Les dites Cariatides – d’Agnès Varda – 1984
« Le nu, dans la rue, est plus souvent en bronze qu’en peau humaine, plus souvent en pierre qu’en chair… » C’est la voix d’Agnès Varda qui ouvre ainsi ce petit film, alors qu’un jeune homme totalement nu sort d’un immeuble parisien.
Incongru, voire scandaleux, et c’est pourtant dans des rues pleines de nus que nous emmène la caméra d’Agnès. Et même, des femmes nues dans des poses souvent lascives. Et c’est une déclaration d’amour à sa manière que signe la cinéaste, aux « cariatides » donc, ce qui nous permet au passage d’apprendre qu’une cariatide est une statue, le plus souvent de femme, qui sert de colonne dans l’architecture urbaine.

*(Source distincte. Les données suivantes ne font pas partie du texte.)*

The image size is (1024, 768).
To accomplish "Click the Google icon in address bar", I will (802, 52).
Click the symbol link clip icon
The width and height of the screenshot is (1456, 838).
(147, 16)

Varda filme essentiellement ces statues/colonnes au plus près, mais en captant quelques scènes de rues qu’elle met en parallèle : une statue d’homme tout en muscle surplombe des porteurs de caisses, deux gardiennes de pierre entourant une gardienne d’immeuble à sa fenêtre.
Tout en filmant ses trésors sculptés, que personne ne regarde jamais vraiment au fond, Varda digresse, évoque Athènes et Baudelaire, errance poétique et curieuse, la tête levée.